Derivative of trace distance

Question

If we have two time-dependent density matrices $\rho(t)$ and $\sigma(t)$. The trace distance is $$ D(\rho(t),\sigma(t))=\frac{1}{2} \operatorname{Tr} \vert \rho(t)-\sigma(t) \vert. $$ Does an explicit formula for $$\frac{d D(\rho(t),\sigma(t))}{dt}$$ exist?
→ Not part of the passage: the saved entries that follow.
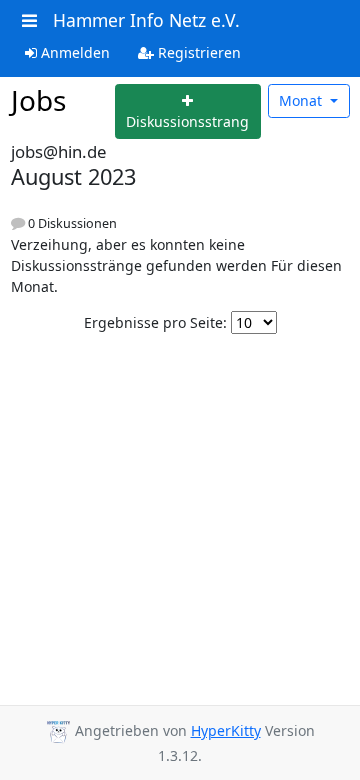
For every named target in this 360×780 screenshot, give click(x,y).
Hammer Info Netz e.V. (146, 20)
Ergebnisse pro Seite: (155, 322)
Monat (302, 100)
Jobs (38, 100)
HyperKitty (226, 730)
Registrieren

Only the domain where $\rho \neq \sigma$ is asked for.

Answer 1

Define the new matrix variables $$\eqalign{ A &= \rho(t)-\sigma(t) \cr B &= A^HA \cr }$$

Then the function, differential, and gradient can be written as $$\eqalign{ D &= \frac{1}{2}{\rm tr}(B^{1/2}) \cr dD &= \frac{1}{4}B^{-1/2}:dB \,\,\,=\,\,\, \frac{1}{4}B^{-1/2}:(A^H\dot{A}+\dot{A}^HA)\,dt \cr \frac{dD}{dt} &= \frac{1}{4}B^{-1/2}:(A^H\dot{A}+\dot{A}^HA) \cr }$$ where the colon is a product notation for the trace, i.e. $\,\,A:B={\rm tr}(A^TB)$